┏━━

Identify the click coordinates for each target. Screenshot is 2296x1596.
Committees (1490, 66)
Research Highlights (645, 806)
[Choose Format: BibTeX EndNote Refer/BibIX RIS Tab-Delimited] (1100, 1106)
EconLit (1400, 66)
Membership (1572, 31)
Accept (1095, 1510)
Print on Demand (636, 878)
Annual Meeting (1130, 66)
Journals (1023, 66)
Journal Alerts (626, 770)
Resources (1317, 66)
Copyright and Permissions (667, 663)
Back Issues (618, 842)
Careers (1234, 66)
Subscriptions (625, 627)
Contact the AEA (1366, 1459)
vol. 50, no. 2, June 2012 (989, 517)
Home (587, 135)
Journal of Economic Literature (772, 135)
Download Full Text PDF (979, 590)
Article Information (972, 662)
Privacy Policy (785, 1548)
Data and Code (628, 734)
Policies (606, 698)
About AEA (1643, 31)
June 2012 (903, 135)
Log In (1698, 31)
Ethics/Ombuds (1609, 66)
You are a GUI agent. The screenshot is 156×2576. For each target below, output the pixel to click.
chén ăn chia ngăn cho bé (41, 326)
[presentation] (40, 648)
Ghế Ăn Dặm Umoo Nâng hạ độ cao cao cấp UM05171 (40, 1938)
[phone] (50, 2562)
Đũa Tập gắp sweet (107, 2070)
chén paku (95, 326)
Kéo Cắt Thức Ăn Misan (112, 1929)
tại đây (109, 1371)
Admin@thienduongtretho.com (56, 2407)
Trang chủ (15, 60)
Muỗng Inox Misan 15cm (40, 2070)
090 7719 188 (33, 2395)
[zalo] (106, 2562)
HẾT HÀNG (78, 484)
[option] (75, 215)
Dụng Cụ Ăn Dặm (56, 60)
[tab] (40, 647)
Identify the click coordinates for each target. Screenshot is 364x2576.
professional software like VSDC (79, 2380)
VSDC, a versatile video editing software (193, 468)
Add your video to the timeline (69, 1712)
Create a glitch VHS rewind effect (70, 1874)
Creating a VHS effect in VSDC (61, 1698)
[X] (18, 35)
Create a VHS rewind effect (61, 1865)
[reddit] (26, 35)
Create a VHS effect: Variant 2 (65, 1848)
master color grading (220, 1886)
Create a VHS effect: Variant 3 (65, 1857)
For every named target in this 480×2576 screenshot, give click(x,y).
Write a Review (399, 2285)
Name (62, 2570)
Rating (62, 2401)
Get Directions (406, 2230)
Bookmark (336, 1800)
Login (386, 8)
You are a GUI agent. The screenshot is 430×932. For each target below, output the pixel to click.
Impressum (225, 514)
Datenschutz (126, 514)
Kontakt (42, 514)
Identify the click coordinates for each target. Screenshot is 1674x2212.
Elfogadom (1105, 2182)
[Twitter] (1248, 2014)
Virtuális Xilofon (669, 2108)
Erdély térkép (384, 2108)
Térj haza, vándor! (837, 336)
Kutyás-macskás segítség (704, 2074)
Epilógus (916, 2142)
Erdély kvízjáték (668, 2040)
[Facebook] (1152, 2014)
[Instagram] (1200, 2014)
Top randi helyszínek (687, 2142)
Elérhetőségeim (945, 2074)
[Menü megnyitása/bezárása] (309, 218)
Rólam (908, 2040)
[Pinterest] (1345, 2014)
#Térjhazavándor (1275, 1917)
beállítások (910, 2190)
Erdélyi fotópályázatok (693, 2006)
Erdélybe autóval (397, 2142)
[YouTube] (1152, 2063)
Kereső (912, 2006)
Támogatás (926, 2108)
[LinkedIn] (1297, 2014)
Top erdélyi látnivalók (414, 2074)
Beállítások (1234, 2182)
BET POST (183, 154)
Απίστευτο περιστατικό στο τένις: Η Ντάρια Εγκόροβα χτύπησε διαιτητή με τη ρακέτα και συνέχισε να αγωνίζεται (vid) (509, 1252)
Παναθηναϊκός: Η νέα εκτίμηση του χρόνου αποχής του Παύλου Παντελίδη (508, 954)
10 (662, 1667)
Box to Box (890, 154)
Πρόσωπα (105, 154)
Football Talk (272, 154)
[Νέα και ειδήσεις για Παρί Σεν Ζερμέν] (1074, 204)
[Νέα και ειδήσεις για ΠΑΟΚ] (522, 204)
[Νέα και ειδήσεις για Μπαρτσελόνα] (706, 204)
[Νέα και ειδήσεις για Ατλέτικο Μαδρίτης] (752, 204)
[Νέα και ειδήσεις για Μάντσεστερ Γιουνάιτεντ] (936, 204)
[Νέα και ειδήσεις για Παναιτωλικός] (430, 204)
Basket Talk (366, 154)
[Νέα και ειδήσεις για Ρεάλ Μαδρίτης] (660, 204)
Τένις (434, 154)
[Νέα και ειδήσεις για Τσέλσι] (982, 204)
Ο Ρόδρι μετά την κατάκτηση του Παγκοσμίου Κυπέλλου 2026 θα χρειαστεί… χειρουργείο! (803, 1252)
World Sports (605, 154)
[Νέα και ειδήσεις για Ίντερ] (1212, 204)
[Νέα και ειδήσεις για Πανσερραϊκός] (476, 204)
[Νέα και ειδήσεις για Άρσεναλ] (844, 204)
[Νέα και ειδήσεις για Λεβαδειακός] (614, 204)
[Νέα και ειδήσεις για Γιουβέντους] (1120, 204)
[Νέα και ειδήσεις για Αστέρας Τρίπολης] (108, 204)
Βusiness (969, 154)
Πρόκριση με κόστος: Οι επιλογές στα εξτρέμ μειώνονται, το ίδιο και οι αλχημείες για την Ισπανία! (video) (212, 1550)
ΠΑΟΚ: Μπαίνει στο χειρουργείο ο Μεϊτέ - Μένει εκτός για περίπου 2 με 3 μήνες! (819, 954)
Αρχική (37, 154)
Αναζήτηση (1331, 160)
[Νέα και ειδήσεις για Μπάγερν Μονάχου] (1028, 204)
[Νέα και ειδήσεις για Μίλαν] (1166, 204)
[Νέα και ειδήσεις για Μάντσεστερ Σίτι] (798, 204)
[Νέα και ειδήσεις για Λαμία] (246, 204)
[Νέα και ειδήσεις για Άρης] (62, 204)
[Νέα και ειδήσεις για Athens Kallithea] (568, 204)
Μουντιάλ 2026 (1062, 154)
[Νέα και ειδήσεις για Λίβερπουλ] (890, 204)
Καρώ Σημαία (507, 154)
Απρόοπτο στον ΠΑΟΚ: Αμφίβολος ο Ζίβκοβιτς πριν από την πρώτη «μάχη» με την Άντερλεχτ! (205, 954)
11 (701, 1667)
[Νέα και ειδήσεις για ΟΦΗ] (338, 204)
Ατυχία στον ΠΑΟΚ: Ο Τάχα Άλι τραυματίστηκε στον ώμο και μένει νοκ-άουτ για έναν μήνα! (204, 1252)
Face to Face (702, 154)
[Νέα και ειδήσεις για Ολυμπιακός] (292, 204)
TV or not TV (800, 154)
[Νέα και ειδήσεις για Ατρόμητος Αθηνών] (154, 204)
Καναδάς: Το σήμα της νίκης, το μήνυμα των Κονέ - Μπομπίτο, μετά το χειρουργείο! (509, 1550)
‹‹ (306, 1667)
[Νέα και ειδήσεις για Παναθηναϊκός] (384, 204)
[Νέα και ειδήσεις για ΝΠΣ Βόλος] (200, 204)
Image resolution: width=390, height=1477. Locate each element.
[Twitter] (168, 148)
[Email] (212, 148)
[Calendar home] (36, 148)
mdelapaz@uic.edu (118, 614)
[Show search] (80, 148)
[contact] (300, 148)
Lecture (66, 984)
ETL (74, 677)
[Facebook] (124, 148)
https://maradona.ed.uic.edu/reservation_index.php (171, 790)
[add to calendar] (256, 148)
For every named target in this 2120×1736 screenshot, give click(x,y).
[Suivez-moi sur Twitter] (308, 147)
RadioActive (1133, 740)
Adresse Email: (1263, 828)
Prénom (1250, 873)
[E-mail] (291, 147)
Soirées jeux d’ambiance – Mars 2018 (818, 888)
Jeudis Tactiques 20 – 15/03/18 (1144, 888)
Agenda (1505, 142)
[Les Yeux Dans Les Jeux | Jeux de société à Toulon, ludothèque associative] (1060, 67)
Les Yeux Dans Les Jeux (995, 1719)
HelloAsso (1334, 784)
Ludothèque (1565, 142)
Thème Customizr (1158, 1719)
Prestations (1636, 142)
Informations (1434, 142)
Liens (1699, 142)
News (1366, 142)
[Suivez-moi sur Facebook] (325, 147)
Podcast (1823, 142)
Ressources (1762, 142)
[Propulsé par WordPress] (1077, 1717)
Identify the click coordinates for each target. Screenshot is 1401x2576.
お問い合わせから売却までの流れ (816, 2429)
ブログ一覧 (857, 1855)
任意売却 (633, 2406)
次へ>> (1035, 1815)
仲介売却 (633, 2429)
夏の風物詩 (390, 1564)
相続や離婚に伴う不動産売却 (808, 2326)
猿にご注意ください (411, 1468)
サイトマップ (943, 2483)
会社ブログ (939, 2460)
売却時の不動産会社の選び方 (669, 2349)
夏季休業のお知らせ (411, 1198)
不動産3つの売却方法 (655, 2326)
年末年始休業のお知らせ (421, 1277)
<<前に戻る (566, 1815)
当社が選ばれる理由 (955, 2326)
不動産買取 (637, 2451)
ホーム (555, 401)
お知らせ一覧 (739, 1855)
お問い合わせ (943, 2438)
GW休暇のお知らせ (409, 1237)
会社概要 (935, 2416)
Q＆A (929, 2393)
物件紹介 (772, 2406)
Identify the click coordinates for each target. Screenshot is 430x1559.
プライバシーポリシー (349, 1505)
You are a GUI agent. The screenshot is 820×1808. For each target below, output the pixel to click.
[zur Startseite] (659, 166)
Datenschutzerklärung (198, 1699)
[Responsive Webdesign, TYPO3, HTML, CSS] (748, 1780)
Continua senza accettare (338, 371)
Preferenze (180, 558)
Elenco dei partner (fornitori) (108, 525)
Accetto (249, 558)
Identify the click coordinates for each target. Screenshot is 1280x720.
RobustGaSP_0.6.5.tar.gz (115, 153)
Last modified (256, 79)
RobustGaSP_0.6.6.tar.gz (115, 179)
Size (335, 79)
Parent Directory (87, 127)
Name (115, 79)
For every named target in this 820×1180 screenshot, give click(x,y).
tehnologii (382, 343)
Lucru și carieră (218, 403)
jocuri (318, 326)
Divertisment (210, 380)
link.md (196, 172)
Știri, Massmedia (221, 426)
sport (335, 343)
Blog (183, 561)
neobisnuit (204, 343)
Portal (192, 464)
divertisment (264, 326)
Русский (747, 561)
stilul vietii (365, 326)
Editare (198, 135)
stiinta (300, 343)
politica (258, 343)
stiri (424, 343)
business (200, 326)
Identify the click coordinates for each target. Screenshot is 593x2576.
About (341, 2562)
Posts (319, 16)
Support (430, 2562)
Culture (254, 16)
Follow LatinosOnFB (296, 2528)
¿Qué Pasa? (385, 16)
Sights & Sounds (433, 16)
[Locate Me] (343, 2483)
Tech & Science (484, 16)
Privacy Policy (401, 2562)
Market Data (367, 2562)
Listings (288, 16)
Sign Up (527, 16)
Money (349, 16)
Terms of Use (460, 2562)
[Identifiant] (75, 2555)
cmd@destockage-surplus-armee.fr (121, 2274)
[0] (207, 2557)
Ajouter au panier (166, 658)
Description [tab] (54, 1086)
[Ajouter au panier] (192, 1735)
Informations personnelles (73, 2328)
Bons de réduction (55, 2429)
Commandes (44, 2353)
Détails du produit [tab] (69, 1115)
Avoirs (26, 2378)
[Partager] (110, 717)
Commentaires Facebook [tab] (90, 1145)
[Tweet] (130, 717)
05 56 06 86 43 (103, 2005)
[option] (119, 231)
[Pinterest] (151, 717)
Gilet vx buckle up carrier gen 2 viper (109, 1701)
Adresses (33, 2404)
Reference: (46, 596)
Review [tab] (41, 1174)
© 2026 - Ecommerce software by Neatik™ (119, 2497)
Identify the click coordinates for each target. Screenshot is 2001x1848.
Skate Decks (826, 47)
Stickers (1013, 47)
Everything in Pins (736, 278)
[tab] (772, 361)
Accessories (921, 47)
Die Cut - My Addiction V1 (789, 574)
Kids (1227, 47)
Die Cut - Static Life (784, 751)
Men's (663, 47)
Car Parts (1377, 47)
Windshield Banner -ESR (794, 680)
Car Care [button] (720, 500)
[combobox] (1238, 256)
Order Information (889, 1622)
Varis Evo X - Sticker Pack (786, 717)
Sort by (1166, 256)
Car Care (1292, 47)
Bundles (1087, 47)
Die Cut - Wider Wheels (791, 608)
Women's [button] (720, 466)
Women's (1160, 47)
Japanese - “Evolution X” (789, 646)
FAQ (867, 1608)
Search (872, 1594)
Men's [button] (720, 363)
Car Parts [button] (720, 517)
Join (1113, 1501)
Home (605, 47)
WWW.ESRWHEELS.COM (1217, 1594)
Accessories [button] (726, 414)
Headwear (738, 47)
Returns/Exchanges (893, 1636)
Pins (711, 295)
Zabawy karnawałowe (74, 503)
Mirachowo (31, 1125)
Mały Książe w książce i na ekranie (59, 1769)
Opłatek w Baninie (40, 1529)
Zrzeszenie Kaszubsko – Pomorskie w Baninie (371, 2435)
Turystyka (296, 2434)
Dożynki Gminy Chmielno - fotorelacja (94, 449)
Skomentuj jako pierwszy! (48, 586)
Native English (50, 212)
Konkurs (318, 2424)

┗━━

▸ Task description
Repeat verbatim the opening run of entries, ending with the line that contains "chén paku (95, 326)".

▸ The answer
Identify the click coordinates for each target. Screenshot is 2296x1596.
Committees (1490, 66)
Research Highlights (645, 806)
[Choose Format: BibTeX EndNote Refer/BibIX RIS Tab-Delimited] (1100, 1106)
EconLit (1400, 66)
Membership (1572, 31)
Accept (1095, 1510)
Print on Demand (636, 878)
Annual Meeting (1130, 66)
Journals (1023, 66)
Journal Alerts (626, 770)
Resources (1317, 66)
Copyright and Permissions (667, 663)
Back Issues (618, 842)
Careers (1234, 66)
Subscriptions (625, 627)
Contact the AEA (1366, 1459)
vol. 50, no. 2, June 2012 (989, 517)
Home (587, 135)
Journal of Economic Literature (772, 135)
Download Full Text PDF (979, 590)
Article Information (972, 662)
Privacy Policy (785, 1548)
Data and Code (628, 734)
Policies (606, 698)
About AEA (1643, 31)
June 2012 (903, 135)
Log In (1698, 31)
Ethics/Ombuds (1609, 66)
You are a GUI agent. The screenshot is 156×2576. For each target below, output the pixel to click.
chén ăn chia ngăn cho bé (41, 326)
[presentation] (40, 648)
Ghế Ăn Dặm Umoo Nâng hạ độ cao cao cấp UM05171 (40, 1938)
[phone] (50, 2562)
Đũa Tập gắp sweet (107, 2070)
chén paku (95, 326)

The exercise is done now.